Di quel Parma in rosa è rimasto il solo Alessandro Lucarelli: tutti gli altri giocatori o hanno rescisso il contratto lo scorso gennaio o hanno atteso il 1° luglio per svincolarsi per cercarsi una nuova sistemazione. La rosa parmense è costituita da tanti giovani con varie esperienze in Lega Pro e Serie D ed il leader è proprio quell’Alessandro Lucarelli che non ha mai giocato tra i dilettanti in carriera e che ora guida la squadra in vetta al gruppo D con concrete possibilità di tornare il prossimo anno in Lega Pro, quindi tra i professionisti.
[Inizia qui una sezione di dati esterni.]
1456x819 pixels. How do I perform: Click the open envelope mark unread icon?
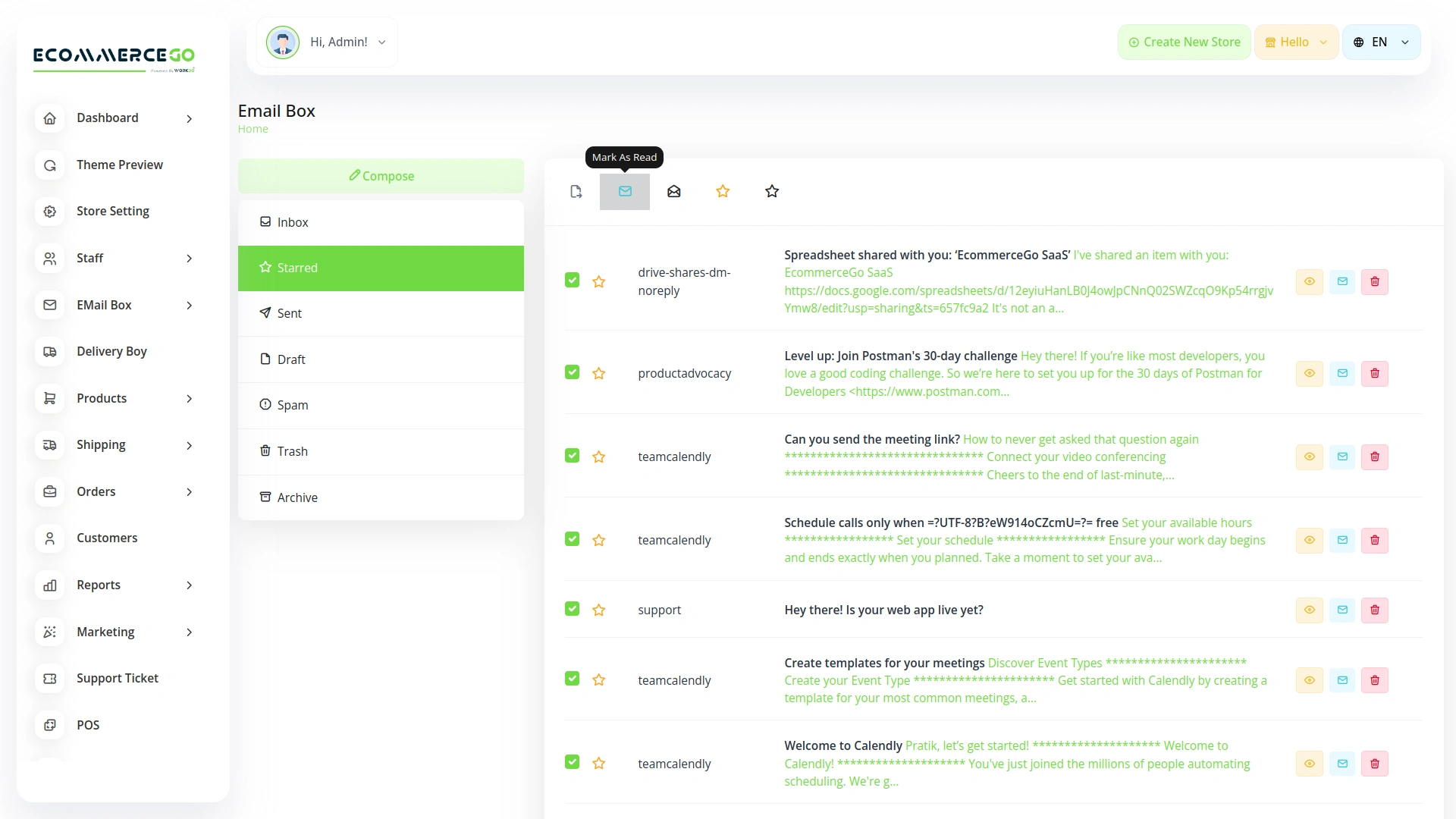[674, 192]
Se tutti hanno deciso di lasciare la squadra quando sono stati tutti svincolati, Lucarelli ha deciso di non lasciare la barca mentre stava affondando, anzi ha voluto rimettersi in discussione rinunciando magari all’ultimo contratto da professionista, giocando in serie D con uno stipendio molto più basso rispetto a quello percepito negli anni passati.

I fratelli Lucarelli sono due bandiere: il primo pur di giocare con la maglia del Livorno ha rifiutato un ingaggio miliardario nel Torino appena retrocesso e che voleva puntare sul suo numero 9 per un immediato ritorno in massima serie ma che invece ha rinunciato a tutto pur di vestire, a  28 anni, la maglia del suo Livorno con il quale non aveva mai avuto l’onore di giocare; il secondo a quasi 39 anni, non ha ancora deciso di appendere le scarpe al chiodo ma di rimettersi in discussione tra i dilettanti.
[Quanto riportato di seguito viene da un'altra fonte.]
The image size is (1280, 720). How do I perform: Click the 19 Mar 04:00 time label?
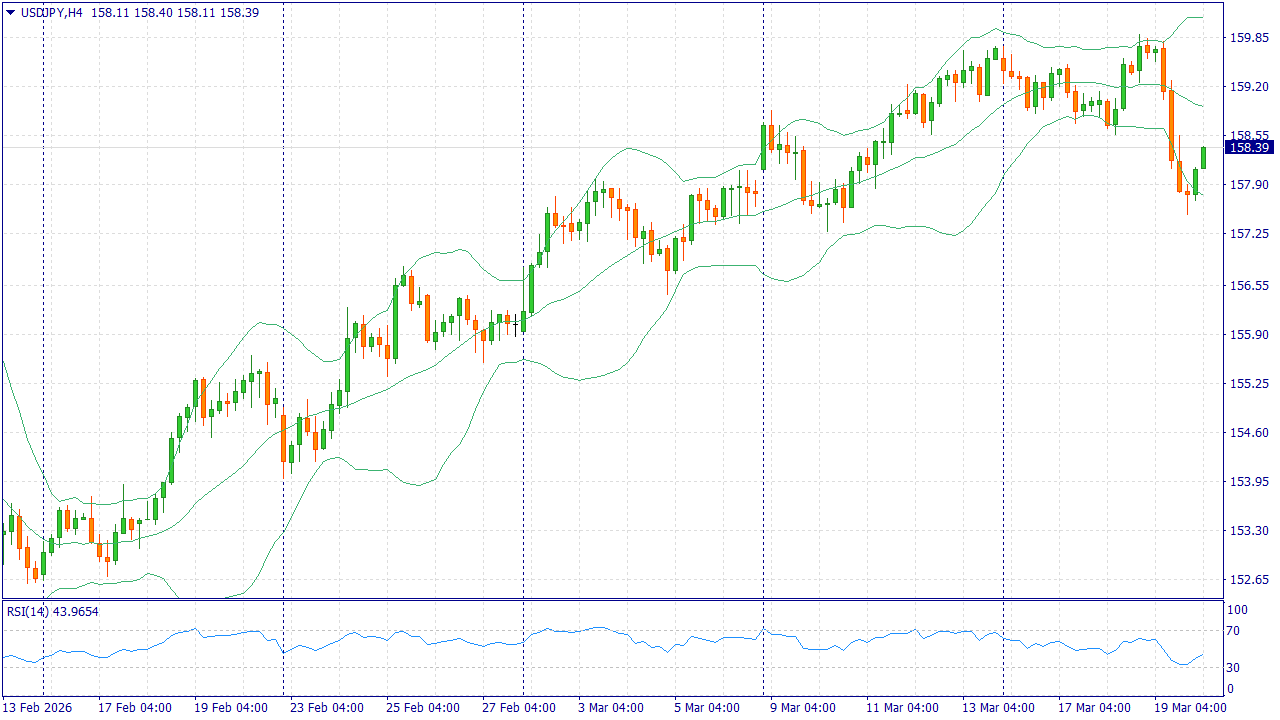pos(1190,707)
Cristiano Lucarelli in panchina insegna non solo a giocare a calcio o a migliorare la propria posizione in campo, ma anche a stare al mondo, ad usare sempre la grinta, le proprie forze per raggiungere i propri obiettivi ma soprattutto ad usare la testa; Alessandro invece deve essere preso da esempio non solo per la caparbietà e per il gusto di rimettersi in gioco, ma anche per il fatto di sentirsi in dovere di riportare nel campo di calcio la squadra che (forse) più di tutte ha creduto in lui e dove lui è diventato il calciatore che tutti conoscono e che ora ammirano per il fatto di aver messo la maglia davanti ai soldi.

Cosa racconta la favola dei Lucarelli? Semplice, che il calcio è fatto ancora da valori ed amore verso  questo sport seppur in provincia ma che ha nella Maglia il vero trait d’union.
I soldi non sono tutto nella vita, ma conta solo il cuore. Ed i fratelli Lucarelli ne hanno uno grande come un campo di calcio.